─── Working data

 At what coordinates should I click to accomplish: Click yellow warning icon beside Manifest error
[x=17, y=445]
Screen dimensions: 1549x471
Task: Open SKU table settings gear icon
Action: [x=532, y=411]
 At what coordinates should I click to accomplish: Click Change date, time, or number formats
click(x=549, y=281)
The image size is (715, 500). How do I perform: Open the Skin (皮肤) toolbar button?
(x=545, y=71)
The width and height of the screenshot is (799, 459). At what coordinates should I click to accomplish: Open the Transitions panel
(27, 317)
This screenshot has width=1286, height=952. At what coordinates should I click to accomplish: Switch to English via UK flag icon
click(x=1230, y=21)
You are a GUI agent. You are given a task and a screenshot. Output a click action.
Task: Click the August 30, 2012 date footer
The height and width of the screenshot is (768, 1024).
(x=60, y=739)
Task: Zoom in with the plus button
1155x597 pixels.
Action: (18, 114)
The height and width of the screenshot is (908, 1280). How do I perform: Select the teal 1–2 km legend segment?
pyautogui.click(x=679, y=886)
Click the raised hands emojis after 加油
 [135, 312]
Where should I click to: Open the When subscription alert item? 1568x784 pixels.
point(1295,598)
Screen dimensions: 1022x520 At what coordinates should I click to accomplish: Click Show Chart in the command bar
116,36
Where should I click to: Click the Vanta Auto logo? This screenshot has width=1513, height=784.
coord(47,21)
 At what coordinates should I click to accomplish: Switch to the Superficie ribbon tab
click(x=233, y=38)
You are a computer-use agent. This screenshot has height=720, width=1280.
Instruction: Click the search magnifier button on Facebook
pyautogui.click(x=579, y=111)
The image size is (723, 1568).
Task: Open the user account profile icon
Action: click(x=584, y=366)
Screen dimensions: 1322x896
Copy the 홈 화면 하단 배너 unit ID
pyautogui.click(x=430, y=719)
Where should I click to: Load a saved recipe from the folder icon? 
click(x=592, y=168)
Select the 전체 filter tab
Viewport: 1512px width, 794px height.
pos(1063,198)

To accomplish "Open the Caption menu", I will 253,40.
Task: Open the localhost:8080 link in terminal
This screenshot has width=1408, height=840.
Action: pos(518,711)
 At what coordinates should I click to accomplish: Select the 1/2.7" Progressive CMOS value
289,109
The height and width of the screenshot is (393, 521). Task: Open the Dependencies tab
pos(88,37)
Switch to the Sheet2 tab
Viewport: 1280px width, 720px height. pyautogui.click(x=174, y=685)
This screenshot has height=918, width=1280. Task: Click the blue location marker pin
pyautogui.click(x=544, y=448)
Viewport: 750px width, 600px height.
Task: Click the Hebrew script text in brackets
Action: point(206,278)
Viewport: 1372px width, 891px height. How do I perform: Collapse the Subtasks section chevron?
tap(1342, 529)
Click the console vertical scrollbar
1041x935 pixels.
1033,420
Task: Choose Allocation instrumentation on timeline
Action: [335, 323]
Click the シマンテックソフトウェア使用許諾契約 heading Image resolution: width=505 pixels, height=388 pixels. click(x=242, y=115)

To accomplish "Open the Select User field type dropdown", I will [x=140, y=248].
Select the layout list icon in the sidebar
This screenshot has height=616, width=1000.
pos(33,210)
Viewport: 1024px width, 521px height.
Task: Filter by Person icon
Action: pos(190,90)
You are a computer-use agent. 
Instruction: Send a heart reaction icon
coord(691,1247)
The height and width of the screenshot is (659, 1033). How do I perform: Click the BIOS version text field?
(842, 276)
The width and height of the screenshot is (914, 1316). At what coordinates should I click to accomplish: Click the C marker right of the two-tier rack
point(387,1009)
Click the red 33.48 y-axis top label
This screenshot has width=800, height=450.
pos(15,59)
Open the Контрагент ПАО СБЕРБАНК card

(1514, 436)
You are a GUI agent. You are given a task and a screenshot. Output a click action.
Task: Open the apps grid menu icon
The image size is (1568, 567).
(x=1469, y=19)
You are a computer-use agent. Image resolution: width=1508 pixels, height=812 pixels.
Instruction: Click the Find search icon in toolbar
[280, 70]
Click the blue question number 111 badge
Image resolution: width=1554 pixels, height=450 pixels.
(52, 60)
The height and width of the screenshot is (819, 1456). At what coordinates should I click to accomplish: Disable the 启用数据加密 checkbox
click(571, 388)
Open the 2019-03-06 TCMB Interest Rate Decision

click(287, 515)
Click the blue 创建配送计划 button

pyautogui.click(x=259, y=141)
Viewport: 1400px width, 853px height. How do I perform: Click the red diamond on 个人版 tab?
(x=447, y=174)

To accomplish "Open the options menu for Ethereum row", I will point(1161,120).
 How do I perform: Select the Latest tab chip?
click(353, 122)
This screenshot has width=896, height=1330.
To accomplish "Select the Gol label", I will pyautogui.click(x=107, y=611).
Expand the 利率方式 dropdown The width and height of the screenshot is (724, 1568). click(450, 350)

──────

Short exercise:
Reproduce all of the entries above word for word.

Expected answer:
 At what coordinates should I click to accomplish: Click yellow warning icon beside Manifest error
[x=17, y=445]
Screen dimensions: 1549x471
Task: Open SKU table settings gear icon
Action: [x=532, y=411]
 At what coordinates should I click to accomplish: Click Change date, time, or number formats
click(x=549, y=281)
The image size is (715, 500). How do I perform: Open the Skin (皮肤) toolbar button?
(x=545, y=71)
The width and height of the screenshot is (799, 459). At what coordinates should I click to accomplish: Open the Transitions panel
(27, 317)
This screenshot has width=1286, height=952. At what coordinates should I click to accomplish: Switch to English via UK flag icon
click(x=1230, y=21)
You are a GUI agent. You are given a task and a screenshot. Output a click action.
Task: Click the August 30, 2012 date footer
The height and width of the screenshot is (768, 1024).
(x=60, y=739)
Task: Zoom in with the plus button
1155x597 pixels.
Action: (18, 114)
The height and width of the screenshot is (908, 1280). How do I perform: Select the teal 1–2 km legend segment?
pyautogui.click(x=679, y=886)
Click the raised hands emojis after 加油
 [135, 312]
Where should I click to: Open the When subscription alert item? 1568x784 pixels.
point(1295,598)
Screen dimensions: 1022x520 At what coordinates should I click to accomplish: Click Show Chart in the command bar
116,36
Where should I click to: Click the Vanta Auto logo? This screenshot has width=1513, height=784.
coord(47,21)
 At what coordinates should I click to accomplish: Switch to the Superficie ribbon tab
click(x=233, y=38)
You are a computer-use agent. This screenshot has height=720, width=1280.
Instruction: Click the search magnifier button on Facebook
pyautogui.click(x=579, y=111)
The image size is (723, 1568).
Task: Open the user account profile icon
Action: click(x=584, y=366)
Screen dimensions: 1322x896
Copy the 홈 화면 하단 배너 unit ID
pyautogui.click(x=430, y=719)
Where should I click to: Load a saved recipe from the folder icon? 
click(x=592, y=168)
Select the 전체 filter tab
Viewport: 1512px width, 794px height.
pos(1063,198)

To accomplish "Open the Caption menu", I will 253,40.
Task: Open the localhost:8080 link in terminal
This screenshot has width=1408, height=840.
Action: pos(518,711)
 At what coordinates should I click to accomplish: Select the 1/2.7" Progressive CMOS value
289,109
The height and width of the screenshot is (393, 521). Task: Open the Dependencies tab
pos(88,37)
Switch to the Sheet2 tab
Viewport: 1280px width, 720px height. pyautogui.click(x=174, y=685)
This screenshot has height=918, width=1280. Task: Click the blue location marker pin
pyautogui.click(x=544, y=448)
Viewport: 750px width, 600px height.
Task: Click the Hebrew script text in brackets
Action: point(206,278)
Viewport: 1372px width, 891px height. How do I perform: Collapse the Subtasks section chevron?
tap(1342, 529)
Click the console vertical scrollbar
1041x935 pixels.
1033,420
Task: Choose Allocation instrumentation on timeline
Action: [335, 323]
Click the シマンテックソフトウェア使用許諾契約 heading Image resolution: width=505 pixels, height=388 pixels. click(x=242, y=115)

To accomplish "Open the Select User field type dropdown", I will [x=140, y=248].
Select the layout list icon in the sidebar
This screenshot has height=616, width=1000.
pos(33,210)
Viewport: 1024px width, 521px height.
Task: Filter by Person icon
Action: pos(190,90)
You are a computer-use agent. 
Instruction: Send a heart reaction icon
coord(691,1247)
The height and width of the screenshot is (659, 1033). How do I perform: Click the BIOS version text field?
(842, 276)
The width and height of the screenshot is (914, 1316). At what coordinates should I click to accomplish: Click the C marker right of the two-tier rack
point(387,1009)
Click the red 33.48 y-axis top label
This screenshot has width=800, height=450.
pos(15,59)
Open the Контрагент ПАО СБЕРБАНК card

(1514, 436)
You are a GUI agent. You are given a task and a screenshot. Output a click action.
Task: Open the apps grid menu icon
The image size is (1568, 567).
(x=1469, y=19)
You are a computer-use agent. Image resolution: width=1508 pixels, height=812 pixels.
Instruction: Click the Find search icon in toolbar
[280, 70]
Click the blue question number 111 badge
Image resolution: width=1554 pixels, height=450 pixels.
(52, 60)
The height and width of the screenshot is (819, 1456). At what coordinates should I click to accomplish: Disable the 启用数据加密 checkbox
click(571, 388)
Open the 2019-03-06 TCMB Interest Rate Decision

click(287, 515)
Click the blue 创建配送计划 button

pyautogui.click(x=259, y=141)
Viewport: 1400px width, 853px height. How do I perform: Click the red diamond on 个人版 tab?
(x=447, y=174)

To accomplish "Open the options menu for Ethereum row", I will point(1161,120).
 How do I perform: Select the Latest tab chip?
click(353, 122)
This screenshot has width=896, height=1330.
To accomplish "Select the Gol label", I will pyautogui.click(x=107, y=611).
Expand the 利率方式 dropdown The width and height of the screenshot is (724, 1568). click(450, 350)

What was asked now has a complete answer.